RBN || Selandia Baru
Sebuah rancangan undang-undang untuk membatasi penggunaan media sosial bagi anak-anak di bawah usia 16 tahun akan diperkenalkan di parlemen Selandia Baru, kata sejumlah pejabat pada Kamis (23/10), hal ini membangun momentum bagi upaya parlemen untuk mencegah kaum muda menjadi korban kekerasan daring.
Undang-undang yang diusulkan mengharuskan platform media sosial untuk melakukan proses verifikasi usia, seperti undang-undang larangan media sosial bagi remaja yang telah disahkan di Australia pada tahun 2024.
RUU yang diajukan anggota parlemen Partai Nasional yang berkuasa, Catherine Wedd, pada bulan Mei untuk membatasi anak-anak menggunakan media sosial dipilih pada hari Kamis untuk diperkenalkan di parlemen.
RUU tersebut telah menerima dukungan dari anggota Partai Nasional tetapi mitra koalisinya belum mengonfirmasi apakah mereka akan mendukung RUU tersebut.
RUU dapat diajukan oleh anggota DPR mana pun yang bukan anggota kabinet dan dipilih setelah undian seremonial.
Hingga saat ini, belum diketahui dengan jelas kapan rancangan undang-undang tersebut akan diajukan ke parlemen.
Sebuah komite parlemen Selandia Baru telah mengkaji dampak buruk media sosial terhadap kaum muda dan peran yang seharusnya dimainkan oleh pemerintah, pelaku bisnis, dan masyarakat dalam mengatasi dampak buruk tersebut. Laporan tersebut dijadwalkan akan diserahkan pada awal 2026, menurut pernyataan komite pekan lalu.

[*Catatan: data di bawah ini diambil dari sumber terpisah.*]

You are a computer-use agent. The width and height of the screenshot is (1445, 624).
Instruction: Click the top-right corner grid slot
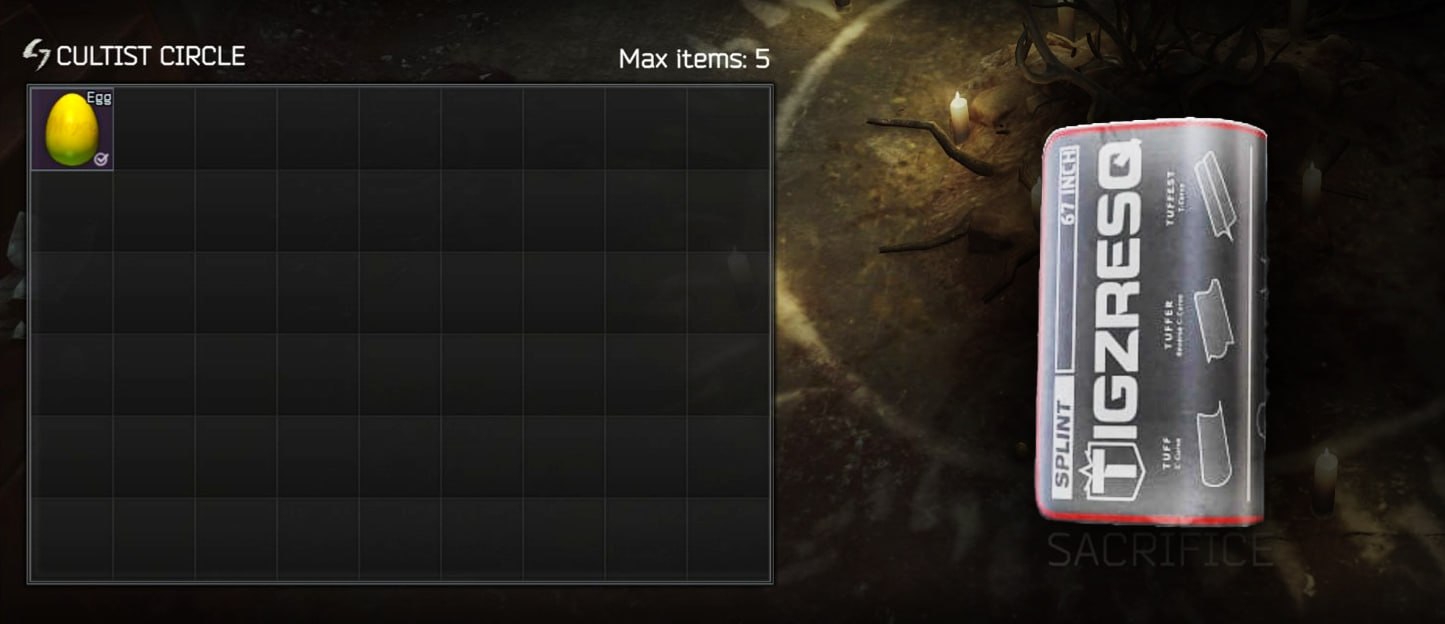click(x=728, y=129)
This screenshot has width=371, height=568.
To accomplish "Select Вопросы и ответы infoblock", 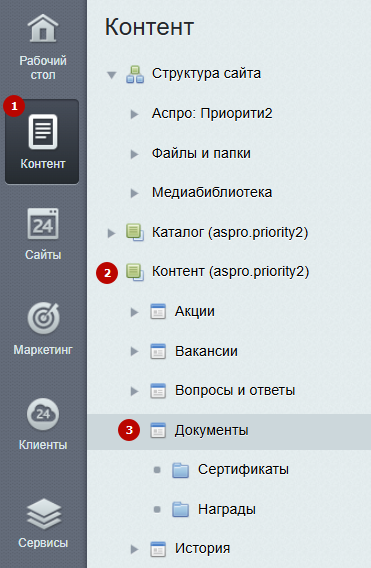I will click(235, 390).
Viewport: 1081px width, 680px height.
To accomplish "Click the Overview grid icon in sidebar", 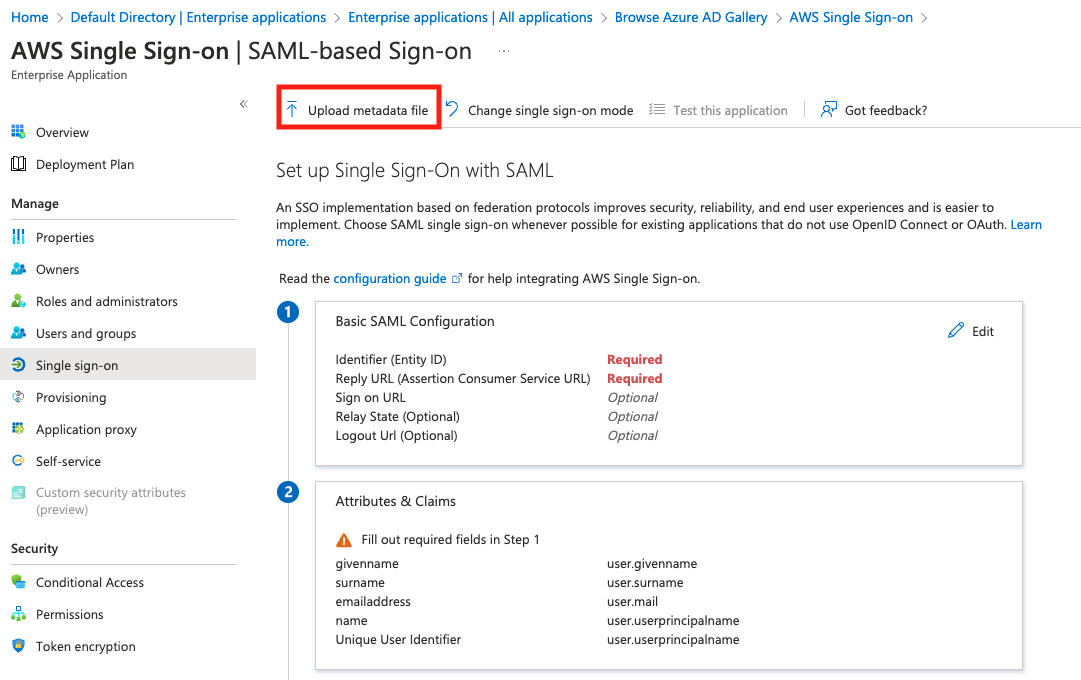I will point(18,132).
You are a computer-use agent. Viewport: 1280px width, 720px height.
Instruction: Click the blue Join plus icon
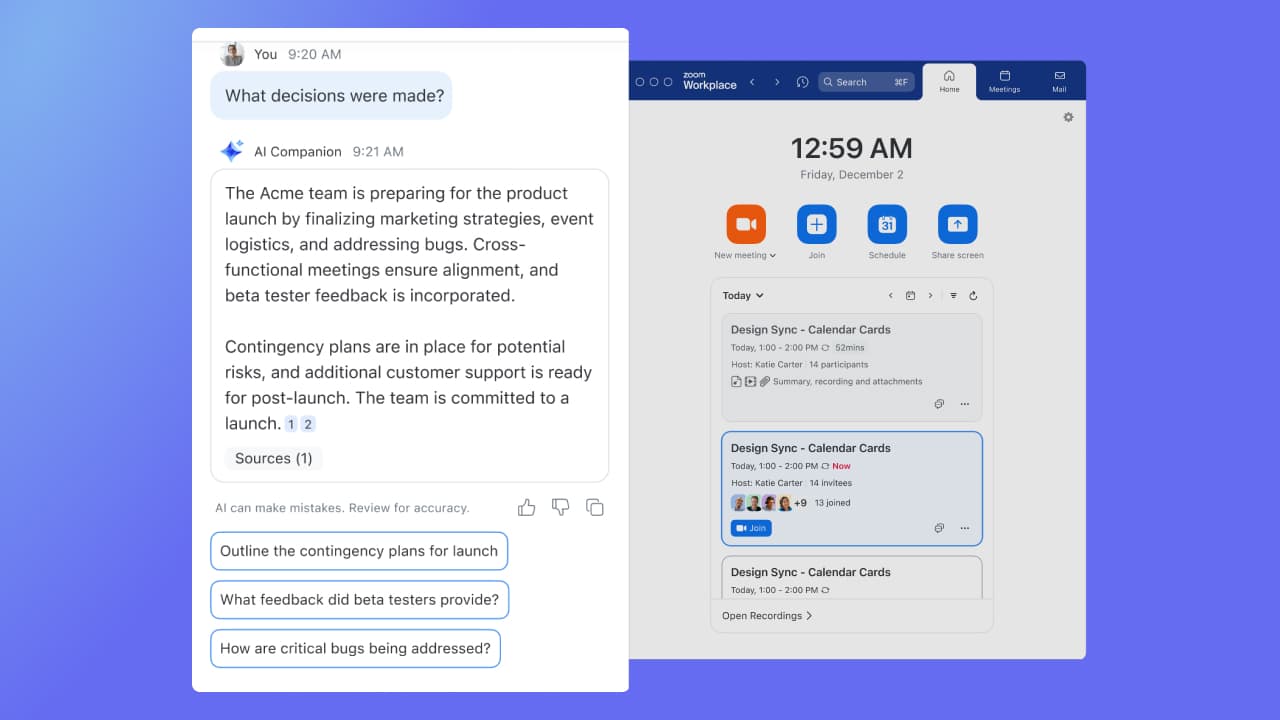coord(816,224)
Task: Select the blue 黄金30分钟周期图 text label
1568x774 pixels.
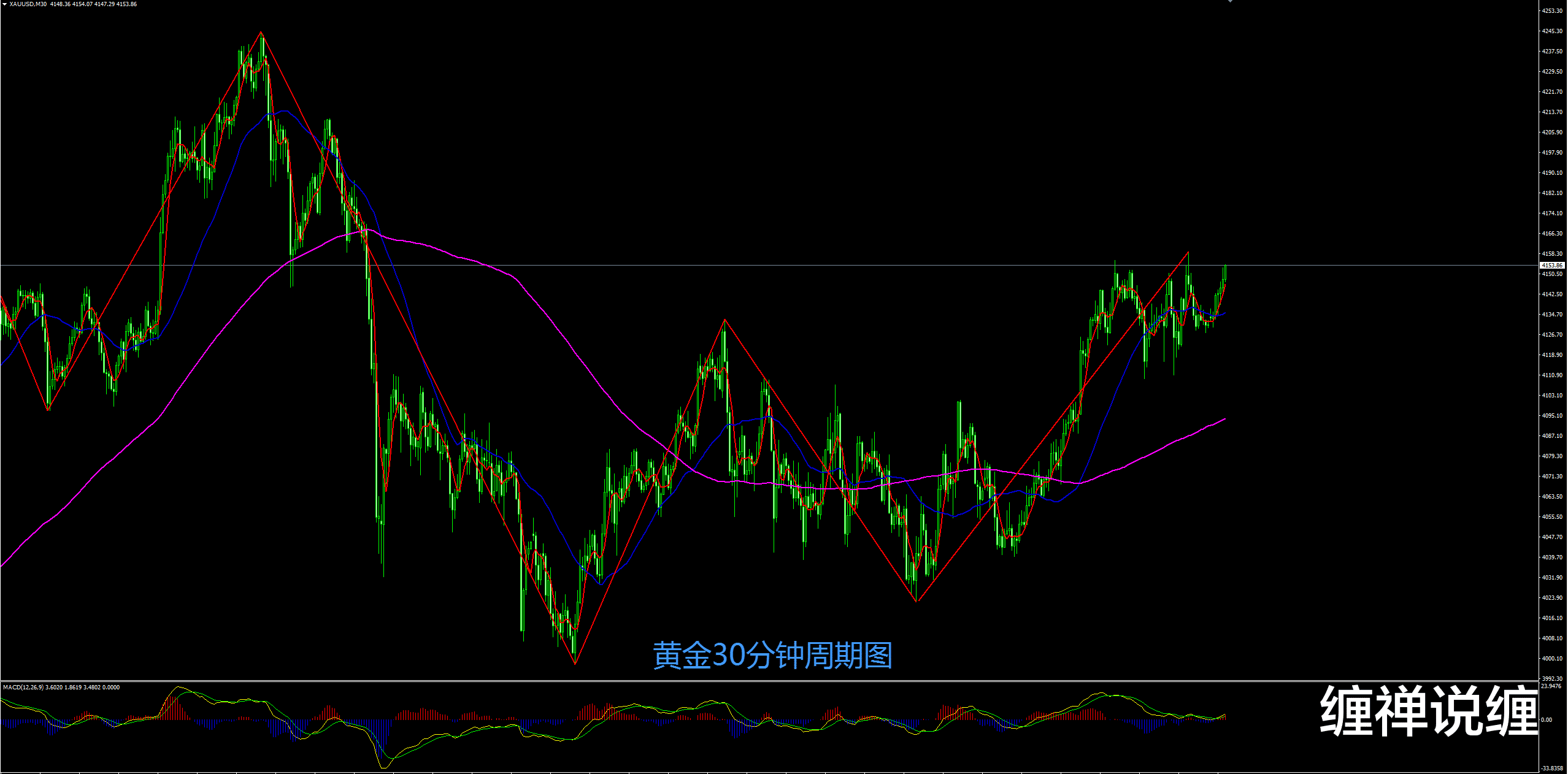Action: pos(772,656)
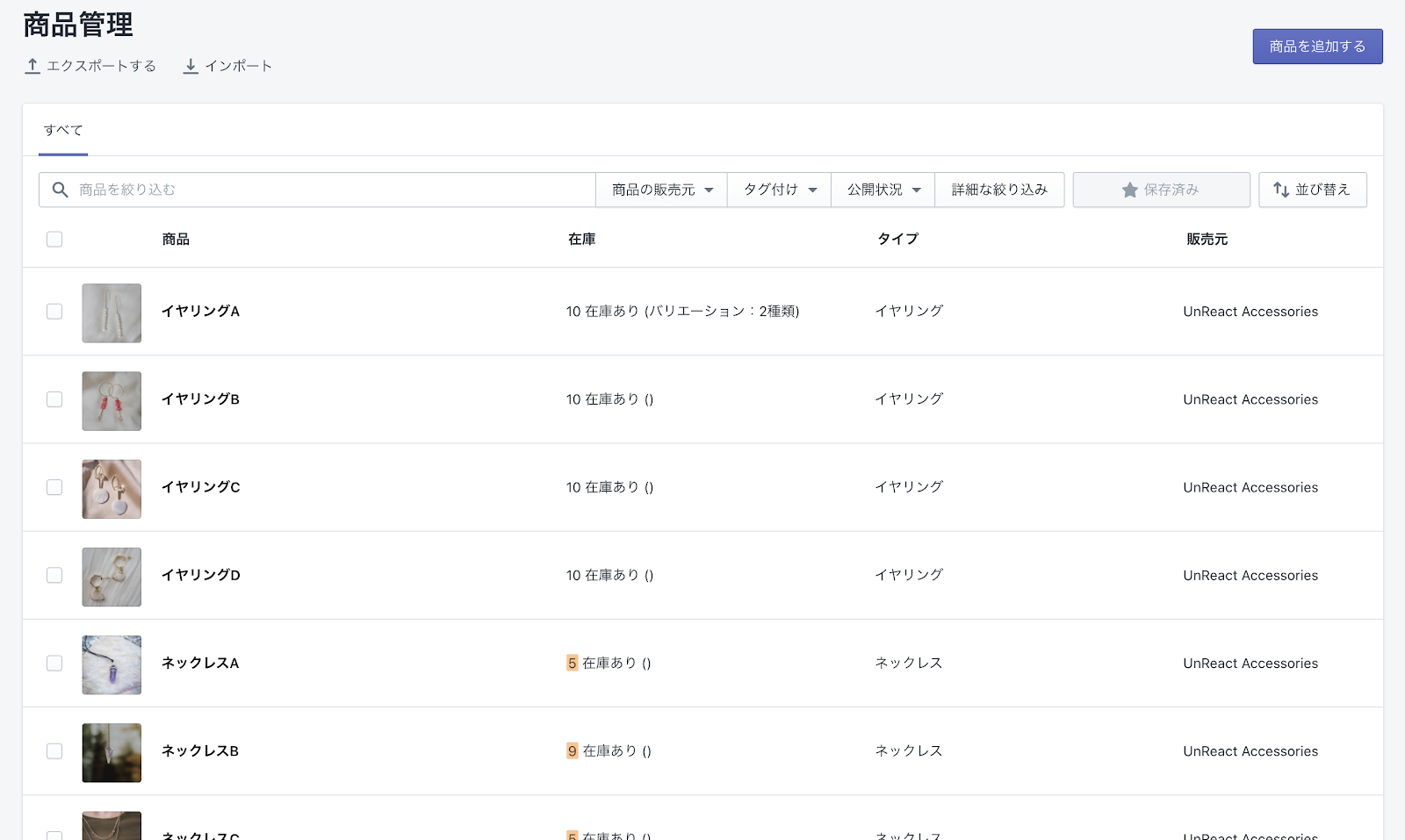The width and height of the screenshot is (1405, 840).
Task: Click the star icon in 保存済み
Action: click(1129, 190)
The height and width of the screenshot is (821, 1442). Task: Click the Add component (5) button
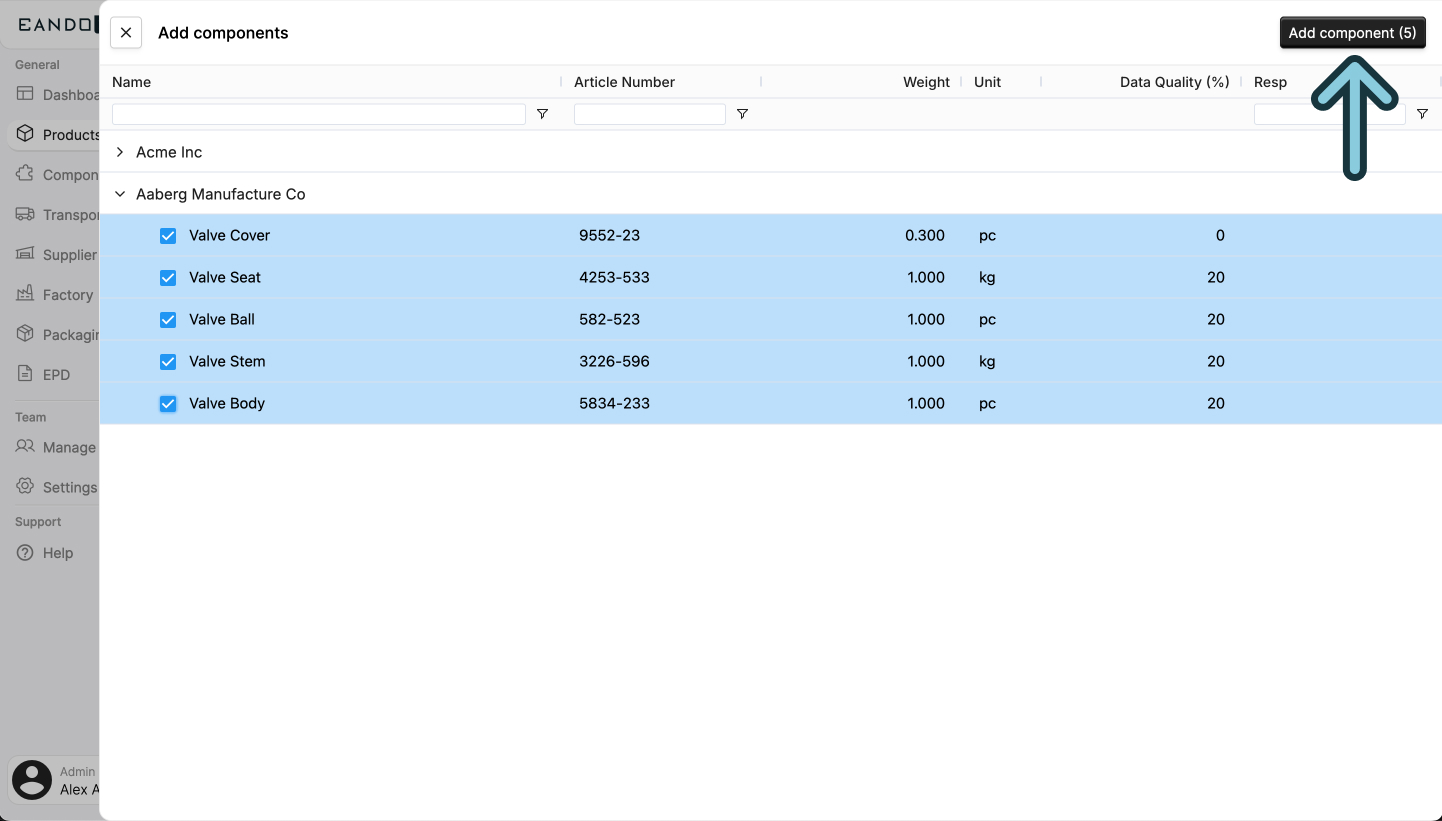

Perdana Menteri Christopher Luxon telah menyuarakan keprihatinannya mengenai bahaya kesehatan mental akibat penggunaan media sosial berlebihan di kalangan remaja, termasuk misinformasi, perundungan, dan penggambaran citra tubuh yang merugikan.
Organisasi kebebasan sipil PILLAR mengatakan RUU tersebut tidak akan melindungi anak-anak daring, dan sebaliknya akan menciptakan risiko privasi yang serius dan membatasi kebebasan daring bagi warga Selandia Baru.
“Menyelaraskan diri dengan upaya internasional mungkin terdengar bertanggung jawab, tetapi itu adalah pembuatan kebijakan yang malas,” kata Direktur Eksekutif PILLAR, Nathan Seiuli, dalam sebuah pernyataan.